Modern Plastic Surgery
Vol.09 No.03(2019), Article ID:94044,7 pages

Patients Body Modeling: A Practical Theoretical Experience in Plastic Surgery

José Humberto Cardoso Resende1*, Issacar de Oliveira Costa1, Pedro Fernando Huertas Granobles1, Rolando Arturo Romero Balcazar1, Guilherme Bahia de Carvalho1, Hugo Rojas Perdomo1, Edmar Moreira Lisbôa1, Mohamad Youssef Mohsen1, Álváro Sanchez Vargas1, Nébia Maria Almeida de Figueiredo2

1UNIREDENTOR University, Rio de Janeiro, Brazil

2UNIRIO University, Rio de Janeiro, Brazil

Copyright © 2019 by author(s) and Scientific Research Publishing Inc.

This work is licensed under the Creative Commons Attribution International License (CC BY 4.0).

Received: May 30, 2019; Accepted: July 28, 2019; Published: July 31, 2019


This research is an active pedagogical experience with surgeons who are specialized in reconstructive plastic surgery and nursing. The guiding questions were the statements of each Surgeon’s clients and what they think about them. Modeling the imaginary bodies of the patients and identify what they built in their minds, highlighting topics and the discussion about the practice made in clay modeling. Eight bodies were modeled, with six bodies with all the senses and two incomplete bodies with only the regions of the breasts and buttocks. It was concluded that there are diverse issues emerging such as gender, ethics, care, spirituality and dream as the fulfillment of the wishes of the patients. Where in the body can these surgeons act to improve the patients’ physical and quality of life? There is an important theme when we are generally welcoming women into an anamnesis that considers their body as a whole, but what is their expectation for each patient? This paper showed the importance of the preoperative evaluation of this whole, for the indication of repairs or contraindications of procedures that aim to improve the physical of the patients, with possible bodily surgical modifications as a form of modeling through liposuction, grafting or excision with lipectomy and withdrawal of excess skin to mitigate the effects of the transformations that deform the physical and end up harming the human relationship, especially women. This is a qualitative method showing the meanings of the bodies of the women represented in the modeling by the Surgeons. However, some surgeons stand out by the look of their practice, as greater sensitivity looking at the body as a whole, spiritual and emotional. They need to use their skills as surgical art and gift, to try to achieve a means, but not an end.

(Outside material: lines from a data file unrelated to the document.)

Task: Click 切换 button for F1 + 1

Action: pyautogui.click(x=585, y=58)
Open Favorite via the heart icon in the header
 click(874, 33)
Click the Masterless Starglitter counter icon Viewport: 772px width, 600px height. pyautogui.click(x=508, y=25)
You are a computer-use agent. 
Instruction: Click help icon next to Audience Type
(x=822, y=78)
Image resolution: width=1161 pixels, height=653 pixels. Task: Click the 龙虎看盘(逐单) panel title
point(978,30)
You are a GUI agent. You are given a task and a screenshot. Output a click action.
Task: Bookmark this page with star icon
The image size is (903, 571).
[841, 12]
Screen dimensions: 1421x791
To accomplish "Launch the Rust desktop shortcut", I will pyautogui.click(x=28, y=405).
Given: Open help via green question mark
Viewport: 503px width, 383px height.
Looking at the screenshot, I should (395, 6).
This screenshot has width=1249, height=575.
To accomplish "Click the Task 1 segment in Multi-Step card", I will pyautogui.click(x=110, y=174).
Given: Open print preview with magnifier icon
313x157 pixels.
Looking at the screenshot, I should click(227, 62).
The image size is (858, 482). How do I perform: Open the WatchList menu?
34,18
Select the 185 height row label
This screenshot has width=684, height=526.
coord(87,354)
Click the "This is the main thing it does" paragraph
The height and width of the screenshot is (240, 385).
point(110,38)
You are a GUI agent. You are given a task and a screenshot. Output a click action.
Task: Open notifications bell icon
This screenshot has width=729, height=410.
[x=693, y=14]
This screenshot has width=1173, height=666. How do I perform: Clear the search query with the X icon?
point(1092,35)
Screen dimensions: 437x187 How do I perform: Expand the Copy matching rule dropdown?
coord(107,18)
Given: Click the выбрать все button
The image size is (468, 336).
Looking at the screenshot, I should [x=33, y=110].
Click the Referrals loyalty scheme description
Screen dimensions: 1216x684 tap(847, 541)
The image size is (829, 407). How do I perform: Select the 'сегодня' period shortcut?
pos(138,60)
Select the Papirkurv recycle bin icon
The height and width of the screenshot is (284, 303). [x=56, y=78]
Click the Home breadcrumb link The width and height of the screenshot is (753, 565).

Modeling, Bodies, Surgery, Plastic, Art

1. Introduction

We have been working all our professional life operating patients who need surgical repairs in hospitals, with medical faculty and students interested in learning the plastic surgery area. As the world changes, everything around us also changes, as a way of understanding, teaching, and changing the way we do during the post-graduation course of plastic surgery by the Universities. We decided to use an atypical pedagogy, modeling the bodies of patients discussing life, not just the contents that involve teaching. We think that plastic surgeons develop practical and mental skills as they are able to model breasts, abdomen, nose, buttocks, etc. We often model subjectively without realizing how this happens. Often, young plastic surgeons apply a rational practice that marks or removes scars such as tattoos that are difficult to remove, remembering that these surgeons are not always able to achieve the desired result of patients’ fantasies or delusions, since most of the time, we only reshape soft bone structures. In cases of birth defects or diseases as the main focus, there is sometimes a body modeling exaggeration for the permanence of eternal youth. As Gabriel Marcel affirms (page 3), there are no limits to the reality of the world. In this sense, the research question focuses on healthy bodies that want to be more perfect as an extension of youth and remaining healthy. At the moment, there is a privileged appreciation of self-centered “beautiful bodies”, thinking that plastic surgery can accomplish dreams and bodily miracles. In this paper, the bodies were modeled in clay in the illusion of perfection. We actually try physical practices without considering the psychological, psychosocial, psycho-environmental, and psycho-spiritual dimensions. When thinking, we can fulfill our patients’ dreams and desires for a miracle [1] . In Brazil, we currently have around 6083 Plastic Surgeons, considering that modeling images give meaning to what is represented from what surgeons think, but may or may not achieve.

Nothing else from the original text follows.